EXTRACT TO READ:
Chondrocyte with hyperoside (Hyp) preconditioning saved ROS overproduction and chondrocyte apoptosis induced by IL-1β, playing an anti-inflammatory role by partially inhibiting NF-κB signaling pathway [97], so as simvastatin[98] and theobromine [99]. Garlic derived S-Allyl mercaptocysteine (SAMC) also has cartilage protection, but it mainly activates nuclear factor-E2 related factor (Nrf2), accompanied by downregulation of NOX4, resulting in improvement of collagen damage and maintenance of redox homeostasis [100]. At present, it is known that transcription factors that maintain cell redox balance and signal transduction can reduce intracellular oxidative stress damage [101]. Yao x et al. observed that Ferrostatin-1, a specific inhibitor of iron death, can reduce IL-1β-induced ROS accumulation, activate Nrf2 antioxidant system and rescue the expression of type II collagen [102]. Similarly, studies have found that a natural naphthoquinone compound β-hydroxyisovalerylshikonin (β-HIVs) can also inhibit IL-induced ROS production and chondrocyte metabolism through Nrf2, and downregulate the expression of ADAMTS5 and MMP13 [103]. Activation of nuclear receptor subfamily 1 group D member 1 (NR1D1) enhance Nrf2 pathway as well [104]. What’s more, Recent studies have shown that Licochalcone a (Lico a) can reduce the level of IL-1β and NLRP3 in vitro, and inhibit cell death via Nrf2/HO-1/NF-κB signal axis, to improve the degradation of cartilage extracellular matrix [105]. Normoline (NOM)-pretreated chondrocytes were also proved to inhibit NF-κB signal transduction by dissociating kelch like ECH associated protein 1 (Keap1) /Nrf2 path, effectively inhibiting inflammatory factor recruitment and ROS over regulation [106]. In conclusion, the weakening of NF-κB pathway and the activation of Nrf2 pathway can reduce IL-1β and ROS, reducing the degree of oxidative stress and protect chondrocytes.

REQUIRED ACTION 1: In the passage on oxidative stress in chondrocytes, which factor does garlic-derived S-allyl mercaptocysteine (SAMC) mainly activate?
REQUIRED ACTION 2: Carry on the passage on oxidative stress in chondrocytes from its final sentence.

SOURCE MATERIAL:
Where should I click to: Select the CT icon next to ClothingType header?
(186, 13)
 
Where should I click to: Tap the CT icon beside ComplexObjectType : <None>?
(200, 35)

RESPONSE BOX 1: Nuclear factor-E2 related factor (Nrf2).

RESPONSE BOX 2:
It is worth mentioning, NOX4 is the only subtype expressed in chondrocytes in the NOX family, mainly cause ROS overproduction in chondrocytes after IL-1β stimulation [107, 108]. Besides, Heme oxygenase-1 (HO-1) is very important for NOX4 activity, which significantly downregulates the expression of MMP-1and NOX4 in IL-1β-treated chondrocytes [109]. Later studies further confirmed that IL-1β mediated NOX4 to stimulate the upregulation of MMP-1 and MMP-13 [110], which is consistent with the research results of Fu D et al. [111]. The regulation of oxidative stress and the relief of neuroinflammation may provide an effective reference for clinical treatment.

Conclusion

The repair of epiphyseal cartilage injury is regulated by many factors, and the inflammatory response is directly related to the growth, development and structural function of the repaired bone. Studies have shown that IL-1β levels are significantly elevated which can affect chondrocytes through a variety of ways, including the reduction of SOX-9 expression, the promotion of MMP synthesis, and further inhibit the interaction between proteoglycan and collagen II to achieve EMC degradation. In addition, IL-1β acts directly or indirectly on chondrocytes through lipids to promote lipolysis, resulting in abnormal levels of adiponectin and leptin, affecting lipid metabolism, and promoting the development of inflammation. In addition, IL-1β also causes irreversible damage to chondrocytes through multiple miRNA and circRNA targeting effects or enhancement of the response to oxidative stress, which has been effectively demonstrated in a variety of cellular or animal experiments and represents some of the advance in the understanding of the mechanisms of osteoarticular chondrocytes and growth plates repair. Further experimental work is also needed to deeply investigate the exact mechanism by which IL-1β affects growth plate chondrocytes to reduce or eliminate the effects of various harmful factors on the epiphyseal plate as early as possible to give new research directions in repair after epiphyseal plate injury.